Combined with the performance characteristics of the selected UAV platform, according to the performance parameters of mainstream miniaturized oblique photogrammetry equipment, the corresponding oblique photogrammetry equipment system is selected. The oblique photogrammetry equipment determines the core capability of the system data acquisition, and the three-dimensional data acquired by it is fundamentally different from the data acquired by other visible light acquisition equipment. It is necessary to consider the characteristics of the survey business, fully consider the environmental and geological conditions of the site, the topographical features of various transmission corridors, the accuracy of raw data, the limit frequency of point cloud acquisition, etc. , select the most suitable oblique photogrammetry hardware system.

According to the terrain features of the area to be surveyed, combined with the characteristics of the multi-rotor/fixed-wing UAV platform and the tilt photogrammetry system, determine the method of the system in the actual data acquisition, including the flight mode, speed, altitude, laser system adjustment and dynamic parameters settings etc.

The use of multi-rotor/fixed-wing UAV platform equipped with tilt photogrammetry equipment to perform power station selection and path selection operations, and determine the best measurement method according to the data acquisition effect, can not only improve the operation efficiency, but also reduce the flight safety risk, which is a good way for the follow-up Experience in a wide range of production applications.

Select multiple test transmission lines, compare and analyze different 3D measurement methods of UAV tilt photogrammetry, and complete the correlation evaluation of line environment parameters, flight operation parameters and analysis and processing methods under different operation modes. The design of the department's collaborative machine patrol operation mode provides a scientific decision-making reference. The route environment parameters include terrain complexity, vegetation coverage, and meteorological parameters; and the flight operation parameters include flight radius, flight speed, range, and collection frequency.

Determine the optimal trajectory planning for multi-angle shooting of oblique photogrammetry; for different flight mission purposes, determine the optimal trajectory planning method for the UAV and the wire to maintain relative altitude flight, gradient flight mode, and inclination flight mode.

The 3D point cloud of oblique photogrammetry is globally oriented; the 3D point cloud formed by a single oblique photogrammetry flight operation is in the local coordinate system, and does not include the coordinates of the global geographic coordinate system such as WGS84. Through the global orientation of the three-dimensional point cloud of oblique photogrammetry based on field control points, the internal and external operation method makes this type of point cloud and the existing grid asset database in the unified coordinate system of the ledger data.

Real scene 3D modeling; through the automatic camera verification technology, the problem of different main distance and distortion of multiple cameras is solved, and through the automatic extraction of the same name point measurement of multiple cameras and the air three-dimensional solution, the multi-view images are densely matched and completed. Automatic construction of 3D surface models.

Visualization and application of oblique photogrammetry data; visualized management is realized through the 3D visual display and display management of 3D real scene data, as well as the integration of line real scene measurement and traditional 3D geographic information platform.
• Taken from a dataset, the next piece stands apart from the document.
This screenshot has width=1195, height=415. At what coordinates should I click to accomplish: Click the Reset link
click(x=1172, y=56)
The measurement data is integrated with the existing operation management system, as well as the fusion and analysis of multi-source data from lidar and oblique photogrammetry.
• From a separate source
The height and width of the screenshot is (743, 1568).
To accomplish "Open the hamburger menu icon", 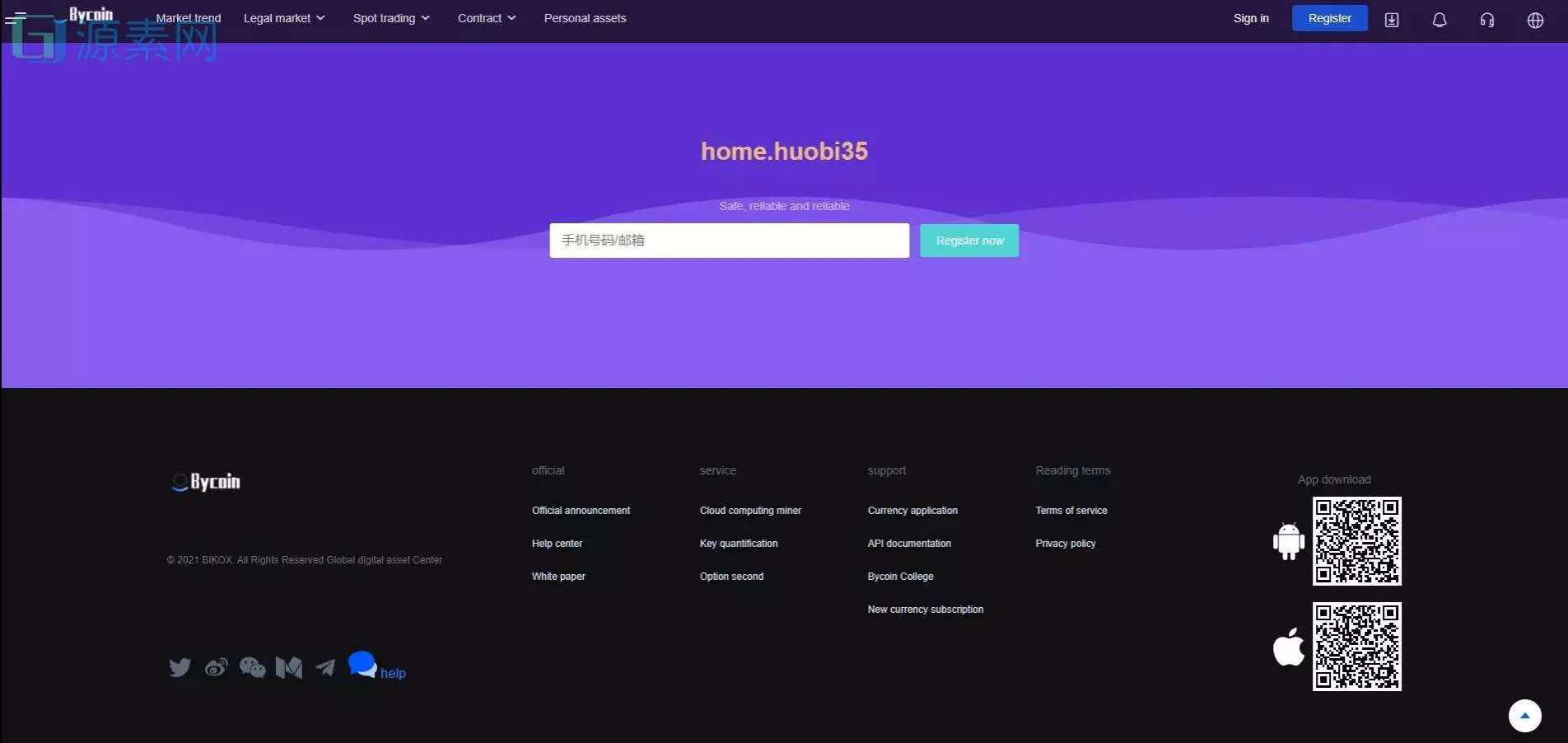I will [x=15, y=18].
By selecting the station site and line, after grading, the plan section view of the transmission line is provided after the safety hazard list and the cross-span list. Stall distance, crossing objects, ground, vegetation, crossing distance and other elements, and at the same time reflect information such as the coordinates of the center point of the tower and the tower number on the floor plan. The two views of plan view and cross-section view are output on the same page, and they are arranged in the upper and lower columns, so as to visually display the distance and azimuth relationship between lines and spanning objects.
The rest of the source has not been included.